> [Task objective] Would you copy each line of the records that includes the word "list"?

Stored data
*** Block opens ***
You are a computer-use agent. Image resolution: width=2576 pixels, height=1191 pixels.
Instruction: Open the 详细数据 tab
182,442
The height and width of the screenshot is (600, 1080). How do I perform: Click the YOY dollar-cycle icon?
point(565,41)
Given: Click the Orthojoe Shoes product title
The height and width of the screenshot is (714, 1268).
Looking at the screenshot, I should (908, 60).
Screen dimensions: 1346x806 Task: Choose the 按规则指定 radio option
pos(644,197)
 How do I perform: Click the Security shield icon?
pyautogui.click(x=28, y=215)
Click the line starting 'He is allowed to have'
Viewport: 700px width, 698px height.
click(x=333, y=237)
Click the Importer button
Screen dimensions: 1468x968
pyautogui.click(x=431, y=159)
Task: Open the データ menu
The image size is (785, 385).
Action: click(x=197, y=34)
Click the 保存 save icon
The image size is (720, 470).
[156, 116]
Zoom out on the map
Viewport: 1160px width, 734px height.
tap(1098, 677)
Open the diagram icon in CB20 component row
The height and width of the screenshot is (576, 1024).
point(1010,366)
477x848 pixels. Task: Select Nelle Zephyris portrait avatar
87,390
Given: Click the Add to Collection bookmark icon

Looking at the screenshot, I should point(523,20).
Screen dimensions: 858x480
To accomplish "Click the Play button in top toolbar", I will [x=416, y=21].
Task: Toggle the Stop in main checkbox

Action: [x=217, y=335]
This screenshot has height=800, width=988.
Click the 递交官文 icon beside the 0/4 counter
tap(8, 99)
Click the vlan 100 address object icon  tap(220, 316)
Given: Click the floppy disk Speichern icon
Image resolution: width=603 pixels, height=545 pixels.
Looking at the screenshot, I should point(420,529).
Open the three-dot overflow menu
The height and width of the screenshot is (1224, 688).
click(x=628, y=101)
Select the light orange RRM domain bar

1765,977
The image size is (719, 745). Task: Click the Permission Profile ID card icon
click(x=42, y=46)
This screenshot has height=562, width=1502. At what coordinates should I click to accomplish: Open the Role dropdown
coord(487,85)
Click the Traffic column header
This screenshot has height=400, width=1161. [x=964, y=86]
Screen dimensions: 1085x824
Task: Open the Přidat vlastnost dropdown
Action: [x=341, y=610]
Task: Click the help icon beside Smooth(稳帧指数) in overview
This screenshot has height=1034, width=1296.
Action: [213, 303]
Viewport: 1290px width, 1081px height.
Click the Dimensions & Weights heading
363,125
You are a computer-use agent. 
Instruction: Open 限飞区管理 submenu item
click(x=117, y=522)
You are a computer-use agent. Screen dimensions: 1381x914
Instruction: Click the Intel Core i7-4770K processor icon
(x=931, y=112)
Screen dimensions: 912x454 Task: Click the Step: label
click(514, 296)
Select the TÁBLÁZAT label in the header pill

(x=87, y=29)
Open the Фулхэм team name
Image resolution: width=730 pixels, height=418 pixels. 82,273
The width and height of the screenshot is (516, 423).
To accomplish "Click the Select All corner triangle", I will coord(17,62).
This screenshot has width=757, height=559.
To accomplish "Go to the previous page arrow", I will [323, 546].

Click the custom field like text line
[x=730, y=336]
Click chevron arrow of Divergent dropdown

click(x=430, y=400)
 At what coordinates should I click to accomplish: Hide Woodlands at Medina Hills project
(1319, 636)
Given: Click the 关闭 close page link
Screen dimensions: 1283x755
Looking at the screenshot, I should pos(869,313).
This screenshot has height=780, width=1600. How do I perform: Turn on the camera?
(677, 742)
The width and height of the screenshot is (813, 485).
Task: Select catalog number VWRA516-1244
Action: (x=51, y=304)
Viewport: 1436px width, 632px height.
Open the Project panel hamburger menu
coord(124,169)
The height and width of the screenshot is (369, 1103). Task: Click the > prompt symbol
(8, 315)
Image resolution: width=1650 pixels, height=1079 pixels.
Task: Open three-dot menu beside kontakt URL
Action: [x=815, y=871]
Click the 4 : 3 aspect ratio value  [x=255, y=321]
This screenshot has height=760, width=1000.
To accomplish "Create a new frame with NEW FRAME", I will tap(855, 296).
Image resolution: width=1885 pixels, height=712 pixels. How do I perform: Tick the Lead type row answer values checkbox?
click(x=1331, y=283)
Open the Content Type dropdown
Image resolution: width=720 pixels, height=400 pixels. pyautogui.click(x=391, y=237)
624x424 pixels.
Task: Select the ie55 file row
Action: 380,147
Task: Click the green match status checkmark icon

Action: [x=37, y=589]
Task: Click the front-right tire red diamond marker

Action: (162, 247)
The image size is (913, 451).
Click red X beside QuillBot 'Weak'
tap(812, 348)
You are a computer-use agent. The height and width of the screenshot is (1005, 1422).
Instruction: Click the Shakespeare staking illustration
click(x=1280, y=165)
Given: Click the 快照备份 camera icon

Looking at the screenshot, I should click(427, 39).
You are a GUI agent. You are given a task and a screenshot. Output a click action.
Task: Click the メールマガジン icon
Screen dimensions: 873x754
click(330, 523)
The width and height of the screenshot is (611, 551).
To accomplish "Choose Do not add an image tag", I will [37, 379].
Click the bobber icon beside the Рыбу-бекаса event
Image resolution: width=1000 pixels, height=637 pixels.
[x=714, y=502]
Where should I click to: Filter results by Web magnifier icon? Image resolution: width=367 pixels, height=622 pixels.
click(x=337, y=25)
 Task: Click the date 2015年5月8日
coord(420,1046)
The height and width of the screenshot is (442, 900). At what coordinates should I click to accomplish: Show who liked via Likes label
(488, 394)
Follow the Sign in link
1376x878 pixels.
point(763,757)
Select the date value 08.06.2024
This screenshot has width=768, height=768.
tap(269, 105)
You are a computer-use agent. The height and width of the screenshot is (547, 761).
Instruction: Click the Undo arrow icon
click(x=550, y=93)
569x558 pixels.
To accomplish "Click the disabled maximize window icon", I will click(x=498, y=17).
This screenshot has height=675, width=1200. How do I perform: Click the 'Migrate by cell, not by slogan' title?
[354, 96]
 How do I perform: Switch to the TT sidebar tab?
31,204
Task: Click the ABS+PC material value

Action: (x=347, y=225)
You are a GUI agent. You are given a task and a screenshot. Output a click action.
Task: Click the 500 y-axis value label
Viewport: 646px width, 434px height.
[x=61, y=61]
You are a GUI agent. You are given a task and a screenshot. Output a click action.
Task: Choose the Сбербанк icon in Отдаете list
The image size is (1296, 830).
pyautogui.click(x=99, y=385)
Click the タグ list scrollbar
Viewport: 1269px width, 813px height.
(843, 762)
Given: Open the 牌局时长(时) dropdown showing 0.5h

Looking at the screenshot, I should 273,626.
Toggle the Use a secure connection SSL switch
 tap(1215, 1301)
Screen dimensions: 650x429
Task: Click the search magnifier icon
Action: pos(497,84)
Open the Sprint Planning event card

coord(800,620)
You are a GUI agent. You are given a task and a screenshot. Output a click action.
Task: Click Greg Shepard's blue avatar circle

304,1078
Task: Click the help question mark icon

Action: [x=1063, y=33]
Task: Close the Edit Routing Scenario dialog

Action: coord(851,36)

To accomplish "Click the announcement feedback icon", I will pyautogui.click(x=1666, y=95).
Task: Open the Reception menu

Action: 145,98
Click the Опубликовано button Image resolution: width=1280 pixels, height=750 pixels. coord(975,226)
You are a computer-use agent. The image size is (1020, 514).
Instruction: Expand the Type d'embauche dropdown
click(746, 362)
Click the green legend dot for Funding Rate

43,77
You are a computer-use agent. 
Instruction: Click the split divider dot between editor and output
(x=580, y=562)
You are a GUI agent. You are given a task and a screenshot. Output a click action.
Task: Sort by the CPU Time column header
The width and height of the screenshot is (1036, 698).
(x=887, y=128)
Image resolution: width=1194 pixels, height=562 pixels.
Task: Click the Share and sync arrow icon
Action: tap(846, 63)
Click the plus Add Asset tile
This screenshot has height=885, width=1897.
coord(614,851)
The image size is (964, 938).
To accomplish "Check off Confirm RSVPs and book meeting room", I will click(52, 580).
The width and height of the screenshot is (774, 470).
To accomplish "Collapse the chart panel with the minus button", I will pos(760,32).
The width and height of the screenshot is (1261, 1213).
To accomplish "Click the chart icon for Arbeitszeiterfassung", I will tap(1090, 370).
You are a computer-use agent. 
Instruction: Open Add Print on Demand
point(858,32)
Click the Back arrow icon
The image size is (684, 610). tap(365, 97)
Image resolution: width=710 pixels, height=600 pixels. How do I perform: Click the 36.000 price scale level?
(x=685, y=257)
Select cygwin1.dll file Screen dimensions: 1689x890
*** Block closes ***
> [Solution to the problem]
Task: Choose the Сбербанк icon in Отдаете list
Click the タグ list scrollbar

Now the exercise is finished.